Search code examples
c#performancelambda

Obscure compiler's lambda expression translation


I studied Y Combinator (using C# 5.0) and was quite surprised when this method:

public static  Func<T1, Func<T2, TOut>> Curry<T1, T2, TOut> ( this Func<T1, T2, TOut> f)
{
    return a => b => f(a, b);
}

... was translated by the compiler to this:

public static Func<T1, Func<T2, TOut>> Curry<T1, T2, TOut>(this Func<T1, T2, TOut> f)
{
    first<T1, T2, TOut> local = new first<T1, T2, TOut>();
    local.function = f;
    return new Func<T1, Func<T2, TOut>>(local.Curry);
}

private sealed class first<T1, T2, TOut>
{
    private sealed class second
    {
        public first<T1, T2, TOut> ancestor;
        public T1 firstParameter;
        public TOut Curry(T2 secondParameter)
        {
            return ancestor.function(firstParameter, secondParameter);
        }
    }
    public Func<T1, T2, TOut> function;
    public Func<T2, TOut> Curry(T1 firstParameter)
    {
        second local = new second();
        local.ancestor = this;
        local.firstParameter = firstParameter;
        return new Func<T2, TOut>(local.Curry);
    }
}

So, second class is nested and first class isn't available for garbage collection while we use delegate that references to second.Curry. At the same time all that we need in first class is function. May be we can copy it (delegate) to the second class and then the first class could be collected? Yes, we also should then do second class non-nested but it seems that is ok. As I know delegates are copied "by value" so I can suggest that it is quite slow, but at the same time we copy firstParameter?! So, may be anyone could explain, why the compiler do all this things?) I speak about anything like this:

private sealed class first<T1, T2, TOut>
{
    public Func<T1, T2, TOut> function;
    public Func<T2, TOut> Curry(T1 firstParameter)
    {
        second<T1, T2, TOut> local = new second<T1, T2, TOut>();
        local.function = function;
        local.firstParameter = firstParameter;
        return new Func<T2, TOut>(local.Curry);
    }
}

public sealed class second<T1, T2, TOut>
{
    public T1 firstParameter;
    public Func<T1, T2, TOut> function;
    public TOut Curry(T2 secondParameter)
    {
        return function(firstParameter, secondParameter);
    }
}

Solution

  • The question is difficult to understand.
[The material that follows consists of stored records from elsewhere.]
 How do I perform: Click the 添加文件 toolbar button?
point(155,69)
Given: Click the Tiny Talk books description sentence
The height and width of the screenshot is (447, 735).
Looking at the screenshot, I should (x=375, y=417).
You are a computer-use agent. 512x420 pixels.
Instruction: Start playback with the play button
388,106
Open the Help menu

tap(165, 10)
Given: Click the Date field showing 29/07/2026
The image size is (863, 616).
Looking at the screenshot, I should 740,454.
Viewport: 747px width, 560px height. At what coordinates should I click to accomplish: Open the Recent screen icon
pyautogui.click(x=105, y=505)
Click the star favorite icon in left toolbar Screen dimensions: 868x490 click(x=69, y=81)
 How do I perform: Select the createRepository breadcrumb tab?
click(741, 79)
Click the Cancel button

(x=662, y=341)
Let me clarify it. Your suggestion is that the compiler could instead generate

    public static Func<T1, Func<T2, TOut>> Curry<T1, T2, TOut>(this Func<T1, T2, TOut> f)
    {
        first<T1, T2, TOut> local = new first<T1, T2, TOut>();
        local.function = f;
        return new Func<T1, Func<T2, TOut>>(local.Curry);
    }
    private sealed class first<T1, T2, TOut>
    {
        private sealed class second
        {
            //public first<T1, T2, TOut> ancestor;
            public Func<T1, T2, TOut> function;
            public T1 firstParameter;
            public TOut Curry(T2 secondParameter)
            {
                return /*ancestor.*/function(firstParameter, secondParameter);
            }
        }
        // public Func<T1, T2, TOut> function;
        public Func<T2, TOut> Curry(T1 firstParameter)
        {
            second local = new second();
            // local.ancestor = this;
            local.function = function;
            local.firstParameter = firstParameter;
            return new Func<T2, TOut>(local.Curry);
        }
    }
    

    Yes?

    Your claim is that this is an improvement because of this scenario.

    Func<int, int, int> adder = (x, y)=>x+y;
    Func<int, Func<int, int>> makeAdder = adder.Curry();
    Func<int, int> addFive = makeAdder(5);
    
    • addFive is a delegate of a method on an instance of second
    • makeAdder is a delegate of a method on an instance of first
    • In the original codegen, second holds on to ancestor, which is that same instance of first

    Therefore if we say

    makeAdder = null;
    

    then the instance of first cannot be collected. The instance is not reachable via makeAdder anymore, but it is reachable via addFive.

    In the proposed codegen, first can be collected in this scenario because the instance is not reachable via addFive.

    You are correct that in this particular scenario that optimization would be legal. However it would not in general be legal for the reason that Ben Voigt describes in his answer. If f is mutated inside Curry then local.function has to mutate. But local has no access to an instance of second until the outer delegate is executed.

    The C# compiler team could choose to do the optimization you've identified, but the tiny savings has thus far simply not worth the bother.

    We were considering for Roslyn making an optimization along the lines that you describe; that is, if the outer variable is known not to mutate then capture its value more aggressively. I do not know whether that optimization made it in to Roslyn or not.